*DIRECTION*: Retype the data lines exactly, starting at the line containing "[menuitem] (293, 98)" and ending at the line containing "Enti e fondazioni (47, 2097)", both included.

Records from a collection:
■ ■ ■ ■ ■ ■ ■
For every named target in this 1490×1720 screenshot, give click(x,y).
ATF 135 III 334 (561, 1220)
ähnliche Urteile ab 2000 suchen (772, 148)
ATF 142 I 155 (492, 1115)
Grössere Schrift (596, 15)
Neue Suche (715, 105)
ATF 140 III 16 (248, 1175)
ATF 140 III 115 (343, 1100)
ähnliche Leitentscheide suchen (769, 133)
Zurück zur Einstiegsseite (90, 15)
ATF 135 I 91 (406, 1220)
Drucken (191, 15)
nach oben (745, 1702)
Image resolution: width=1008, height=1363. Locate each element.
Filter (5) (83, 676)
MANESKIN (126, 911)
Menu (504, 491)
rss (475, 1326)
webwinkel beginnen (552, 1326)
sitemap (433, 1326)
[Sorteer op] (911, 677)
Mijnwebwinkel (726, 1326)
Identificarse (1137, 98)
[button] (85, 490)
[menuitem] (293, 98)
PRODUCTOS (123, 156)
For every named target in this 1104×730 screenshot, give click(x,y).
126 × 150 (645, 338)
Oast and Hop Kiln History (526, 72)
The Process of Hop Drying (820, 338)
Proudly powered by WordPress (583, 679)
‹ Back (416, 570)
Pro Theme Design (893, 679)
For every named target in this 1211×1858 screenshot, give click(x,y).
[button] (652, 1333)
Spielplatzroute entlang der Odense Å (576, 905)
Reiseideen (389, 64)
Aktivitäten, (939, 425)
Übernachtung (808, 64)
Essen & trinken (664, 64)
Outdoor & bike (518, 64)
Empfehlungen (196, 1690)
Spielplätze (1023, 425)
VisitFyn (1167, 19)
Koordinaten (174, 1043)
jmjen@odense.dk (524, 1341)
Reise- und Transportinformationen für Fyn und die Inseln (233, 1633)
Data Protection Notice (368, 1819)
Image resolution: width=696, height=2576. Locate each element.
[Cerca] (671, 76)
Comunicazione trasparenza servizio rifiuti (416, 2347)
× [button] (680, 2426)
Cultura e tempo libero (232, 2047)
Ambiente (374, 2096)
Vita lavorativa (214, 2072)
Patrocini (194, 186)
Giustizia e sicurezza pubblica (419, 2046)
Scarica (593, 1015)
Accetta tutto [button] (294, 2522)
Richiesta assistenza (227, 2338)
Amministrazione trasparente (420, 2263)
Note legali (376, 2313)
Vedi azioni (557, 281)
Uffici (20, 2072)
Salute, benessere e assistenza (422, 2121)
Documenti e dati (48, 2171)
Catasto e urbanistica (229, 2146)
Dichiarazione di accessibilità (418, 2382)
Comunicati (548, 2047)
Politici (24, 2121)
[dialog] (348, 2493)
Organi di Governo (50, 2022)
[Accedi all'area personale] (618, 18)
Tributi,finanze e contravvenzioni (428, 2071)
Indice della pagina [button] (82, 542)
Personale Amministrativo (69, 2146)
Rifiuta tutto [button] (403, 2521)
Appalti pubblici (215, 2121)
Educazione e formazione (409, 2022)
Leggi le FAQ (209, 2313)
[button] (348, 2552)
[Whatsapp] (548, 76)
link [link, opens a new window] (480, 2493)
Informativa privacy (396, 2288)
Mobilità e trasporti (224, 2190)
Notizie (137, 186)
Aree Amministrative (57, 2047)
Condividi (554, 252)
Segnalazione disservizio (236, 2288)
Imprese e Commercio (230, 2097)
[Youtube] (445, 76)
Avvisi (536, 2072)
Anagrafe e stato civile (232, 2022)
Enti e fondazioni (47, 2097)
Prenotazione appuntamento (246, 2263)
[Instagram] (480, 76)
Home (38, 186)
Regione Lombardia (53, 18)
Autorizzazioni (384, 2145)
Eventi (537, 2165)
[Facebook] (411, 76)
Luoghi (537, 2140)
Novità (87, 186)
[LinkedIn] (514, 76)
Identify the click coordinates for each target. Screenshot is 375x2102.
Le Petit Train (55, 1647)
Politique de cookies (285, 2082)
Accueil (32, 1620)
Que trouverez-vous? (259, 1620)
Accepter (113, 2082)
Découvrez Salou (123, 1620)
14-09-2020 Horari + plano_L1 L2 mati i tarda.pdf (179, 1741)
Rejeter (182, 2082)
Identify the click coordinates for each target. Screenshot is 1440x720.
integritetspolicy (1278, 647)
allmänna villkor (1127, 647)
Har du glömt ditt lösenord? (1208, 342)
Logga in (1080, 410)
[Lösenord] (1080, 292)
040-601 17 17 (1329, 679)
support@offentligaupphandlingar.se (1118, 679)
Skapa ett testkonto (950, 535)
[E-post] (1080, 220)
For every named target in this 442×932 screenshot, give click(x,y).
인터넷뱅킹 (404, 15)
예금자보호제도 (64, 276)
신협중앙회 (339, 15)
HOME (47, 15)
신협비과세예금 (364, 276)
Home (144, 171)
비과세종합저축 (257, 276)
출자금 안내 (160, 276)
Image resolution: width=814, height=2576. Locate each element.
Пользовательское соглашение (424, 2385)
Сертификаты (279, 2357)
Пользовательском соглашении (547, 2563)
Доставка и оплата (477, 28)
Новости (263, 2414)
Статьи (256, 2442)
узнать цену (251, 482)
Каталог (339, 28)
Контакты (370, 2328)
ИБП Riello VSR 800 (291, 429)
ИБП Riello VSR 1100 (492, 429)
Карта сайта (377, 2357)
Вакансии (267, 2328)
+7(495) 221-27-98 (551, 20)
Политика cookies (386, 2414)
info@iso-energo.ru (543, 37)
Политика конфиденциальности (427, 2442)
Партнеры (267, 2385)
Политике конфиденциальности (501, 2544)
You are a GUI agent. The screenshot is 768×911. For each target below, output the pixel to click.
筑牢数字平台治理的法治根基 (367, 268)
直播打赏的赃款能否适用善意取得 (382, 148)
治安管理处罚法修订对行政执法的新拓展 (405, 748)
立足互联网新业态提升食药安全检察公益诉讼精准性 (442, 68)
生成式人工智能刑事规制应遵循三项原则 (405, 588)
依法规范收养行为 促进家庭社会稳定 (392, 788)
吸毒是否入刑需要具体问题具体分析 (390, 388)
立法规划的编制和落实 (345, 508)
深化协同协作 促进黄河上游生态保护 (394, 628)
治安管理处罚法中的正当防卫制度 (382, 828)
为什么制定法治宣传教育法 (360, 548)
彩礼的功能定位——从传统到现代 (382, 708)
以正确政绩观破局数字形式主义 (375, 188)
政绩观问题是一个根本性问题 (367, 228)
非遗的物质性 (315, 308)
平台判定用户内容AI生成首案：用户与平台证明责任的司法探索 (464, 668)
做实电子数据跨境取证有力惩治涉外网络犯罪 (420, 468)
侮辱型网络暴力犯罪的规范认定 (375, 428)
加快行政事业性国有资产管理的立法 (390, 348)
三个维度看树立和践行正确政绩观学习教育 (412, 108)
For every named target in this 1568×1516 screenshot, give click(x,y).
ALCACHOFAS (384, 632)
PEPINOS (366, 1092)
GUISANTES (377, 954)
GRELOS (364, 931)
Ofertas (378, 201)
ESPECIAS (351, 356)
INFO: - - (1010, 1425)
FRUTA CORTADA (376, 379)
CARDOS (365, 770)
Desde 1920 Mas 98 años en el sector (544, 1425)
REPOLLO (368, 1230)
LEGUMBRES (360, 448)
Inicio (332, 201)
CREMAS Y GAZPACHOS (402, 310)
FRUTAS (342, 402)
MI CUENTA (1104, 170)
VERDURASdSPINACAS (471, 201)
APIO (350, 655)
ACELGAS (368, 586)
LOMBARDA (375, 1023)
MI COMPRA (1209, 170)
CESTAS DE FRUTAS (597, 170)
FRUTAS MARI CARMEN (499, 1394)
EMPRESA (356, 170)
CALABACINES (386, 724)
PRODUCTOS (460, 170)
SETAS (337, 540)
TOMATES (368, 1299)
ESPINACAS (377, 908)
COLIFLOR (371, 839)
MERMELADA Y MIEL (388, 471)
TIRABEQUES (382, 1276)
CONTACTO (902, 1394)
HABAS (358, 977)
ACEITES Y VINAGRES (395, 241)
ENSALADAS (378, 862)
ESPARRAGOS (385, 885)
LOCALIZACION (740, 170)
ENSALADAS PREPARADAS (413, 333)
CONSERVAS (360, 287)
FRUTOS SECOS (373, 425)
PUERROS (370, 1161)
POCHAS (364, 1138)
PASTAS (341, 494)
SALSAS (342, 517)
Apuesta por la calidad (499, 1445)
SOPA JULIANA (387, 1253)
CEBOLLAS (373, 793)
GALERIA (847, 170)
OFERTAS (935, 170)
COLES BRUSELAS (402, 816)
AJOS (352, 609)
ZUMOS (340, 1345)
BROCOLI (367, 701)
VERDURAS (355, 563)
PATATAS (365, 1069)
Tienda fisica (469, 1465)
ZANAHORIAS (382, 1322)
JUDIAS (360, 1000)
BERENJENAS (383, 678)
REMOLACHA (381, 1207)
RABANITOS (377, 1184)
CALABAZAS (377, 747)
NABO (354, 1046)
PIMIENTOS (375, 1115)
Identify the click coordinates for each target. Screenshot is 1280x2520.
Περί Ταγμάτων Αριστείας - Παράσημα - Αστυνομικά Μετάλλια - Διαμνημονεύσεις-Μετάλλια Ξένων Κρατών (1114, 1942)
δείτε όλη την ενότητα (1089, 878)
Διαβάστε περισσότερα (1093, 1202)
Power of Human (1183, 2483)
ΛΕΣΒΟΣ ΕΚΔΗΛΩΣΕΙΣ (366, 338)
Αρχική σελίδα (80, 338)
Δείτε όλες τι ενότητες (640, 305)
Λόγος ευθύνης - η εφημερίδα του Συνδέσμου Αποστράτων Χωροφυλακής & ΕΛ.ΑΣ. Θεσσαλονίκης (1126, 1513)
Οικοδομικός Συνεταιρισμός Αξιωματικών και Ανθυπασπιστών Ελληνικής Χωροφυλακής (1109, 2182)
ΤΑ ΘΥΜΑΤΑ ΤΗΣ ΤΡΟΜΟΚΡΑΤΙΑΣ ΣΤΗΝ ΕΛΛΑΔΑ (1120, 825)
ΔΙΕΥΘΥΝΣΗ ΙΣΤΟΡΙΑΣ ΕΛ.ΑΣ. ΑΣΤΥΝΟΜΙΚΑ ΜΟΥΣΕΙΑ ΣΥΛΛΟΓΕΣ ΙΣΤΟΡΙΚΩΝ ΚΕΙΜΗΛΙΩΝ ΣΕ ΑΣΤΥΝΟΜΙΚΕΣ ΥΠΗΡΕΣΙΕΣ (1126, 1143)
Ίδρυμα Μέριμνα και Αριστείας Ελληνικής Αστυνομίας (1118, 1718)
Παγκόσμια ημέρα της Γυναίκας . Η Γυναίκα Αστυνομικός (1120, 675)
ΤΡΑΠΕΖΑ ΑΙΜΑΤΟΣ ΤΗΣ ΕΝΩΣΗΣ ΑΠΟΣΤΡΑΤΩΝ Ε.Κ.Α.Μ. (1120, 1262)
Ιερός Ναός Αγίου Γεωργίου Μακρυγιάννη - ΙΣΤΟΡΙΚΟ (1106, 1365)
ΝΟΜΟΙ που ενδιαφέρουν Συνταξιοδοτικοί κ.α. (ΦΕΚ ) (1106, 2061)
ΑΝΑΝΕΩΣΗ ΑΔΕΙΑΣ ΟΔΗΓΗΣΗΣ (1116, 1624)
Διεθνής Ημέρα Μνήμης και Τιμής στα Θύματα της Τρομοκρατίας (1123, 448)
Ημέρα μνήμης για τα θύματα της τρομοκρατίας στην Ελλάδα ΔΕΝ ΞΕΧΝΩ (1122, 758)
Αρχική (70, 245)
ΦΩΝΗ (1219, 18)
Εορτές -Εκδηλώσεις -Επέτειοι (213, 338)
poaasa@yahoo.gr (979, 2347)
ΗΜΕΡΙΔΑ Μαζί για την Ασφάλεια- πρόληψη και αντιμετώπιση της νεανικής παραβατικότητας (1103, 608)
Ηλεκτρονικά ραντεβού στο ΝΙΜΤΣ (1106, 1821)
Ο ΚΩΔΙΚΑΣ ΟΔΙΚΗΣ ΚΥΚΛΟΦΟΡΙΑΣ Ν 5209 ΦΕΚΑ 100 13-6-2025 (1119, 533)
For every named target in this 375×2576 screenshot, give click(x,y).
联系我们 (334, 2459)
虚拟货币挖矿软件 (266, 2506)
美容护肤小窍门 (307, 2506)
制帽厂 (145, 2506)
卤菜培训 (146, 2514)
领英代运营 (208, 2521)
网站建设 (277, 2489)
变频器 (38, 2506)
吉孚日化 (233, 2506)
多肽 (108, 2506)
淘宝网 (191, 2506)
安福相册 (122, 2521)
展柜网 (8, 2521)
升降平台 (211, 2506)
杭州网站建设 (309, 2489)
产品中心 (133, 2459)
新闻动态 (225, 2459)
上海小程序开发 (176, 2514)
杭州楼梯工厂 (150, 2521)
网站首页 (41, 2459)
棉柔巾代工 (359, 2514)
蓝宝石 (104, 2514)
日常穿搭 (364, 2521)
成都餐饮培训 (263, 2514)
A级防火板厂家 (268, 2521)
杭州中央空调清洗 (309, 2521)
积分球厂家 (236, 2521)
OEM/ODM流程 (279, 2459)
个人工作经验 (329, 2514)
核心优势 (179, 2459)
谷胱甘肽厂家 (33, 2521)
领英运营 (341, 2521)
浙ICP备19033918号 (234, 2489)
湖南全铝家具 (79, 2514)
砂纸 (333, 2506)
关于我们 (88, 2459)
■ ■ ■ ■ ■ ■ ■
*FINISHED ANSWER*:
[menuitem] (293, 98)
PRODUCTOS (123, 156)
For every named target in this 1104×730 screenshot, give click(x,y).
126 × 150 (645, 338)
Oast and Hop Kiln History (526, 72)
The Process of Hop Drying (820, 338)
Proudly powered by WordPress (583, 679)
‹ Back (416, 570)
Pro Theme Design (893, 679)
For every named target in this 1211×1858 screenshot, give click(x,y).
[button] (652, 1333)
Spielplatzroute entlang der Odense Å (576, 905)
Reiseideen (389, 64)
Aktivitäten, (939, 425)
Übernachtung (808, 64)
Essen & trinken (664, 64)
Outdoor & bike (518, 64)
Empfehlungen (196, 1690)
Spielplätze (1023, 425)
VisitFyn (1167, 19)
Koordinaten (174, 1043)
jmjen@odense.dk (524, 1341)
Reise- und Transportinformationen für Fyn und die Inseln (233, 1633)
Data Protection Notice (368, 1819)
Image resolution: width=696, height=2576. Locate each element.
[Cerca] (671, 76)
Comunicazione trasparenza servizio rifiuti (416, 2347)
× [button] (680, 2426)
Cultura e tempo libero (232, 2047)
Ambiente (374, 2096)
Vita lavorativa (214, 2072)
Patrocini (194, 186)
Giustizia e sicurezza pubblica (419, 2046)
Scarica (593, 1015)
Accetta tutto [button] (294, 2522)
Richiesta assistenza (227, 2338)
Amministrazione trasparente (420, 2263)
Note legali (376, 2313)
Vedi azioni (557, 281)
Uffici (20, 2072)
Salute, benessere e assistenza (422, 2121)
Documenti e dati (48, 2171)
Catasto e urbanistica (229, 2146)
Dichiarazione di accessibilità (418, 2382)
Comunicati (548, 2047)
Politici (24, 2121)
[dialog] (348, 2493)
Organi di Governo (50, 2022)
[Accedi all'area personale] (618, 18)
Tributi,finanze e contravvenzioni (428, 2071)
Indice della pagina [button] (82, 542)
Personale Amministrativo (69, 2146)
Rifiuta tutto [button] (403, 2521)
Appalti pubblici (215, 2121)
Educazione e formazione (409, 2022)
Leggi le FAQ (209, 2313)
[button] (348, 2552)
[Whatsapp] (548, 76)
link [link, opens a new window] (480, 2493)
Informativa privacy (396, 2288)
Mobilità e trasporti (224, 2190)
Notizie (137, 186)
Aree Amministrative (57, 2047)
Condividi (554, 252)
Segnalazione disservizio (236, 2288)
Imprese e Commercio (230, 2097)
[Youtube] (445, 76)
Avvisi (536, 2072)
Anagrafe e stato civile (232, 2022)
Enti e fondazioni (47, 2097)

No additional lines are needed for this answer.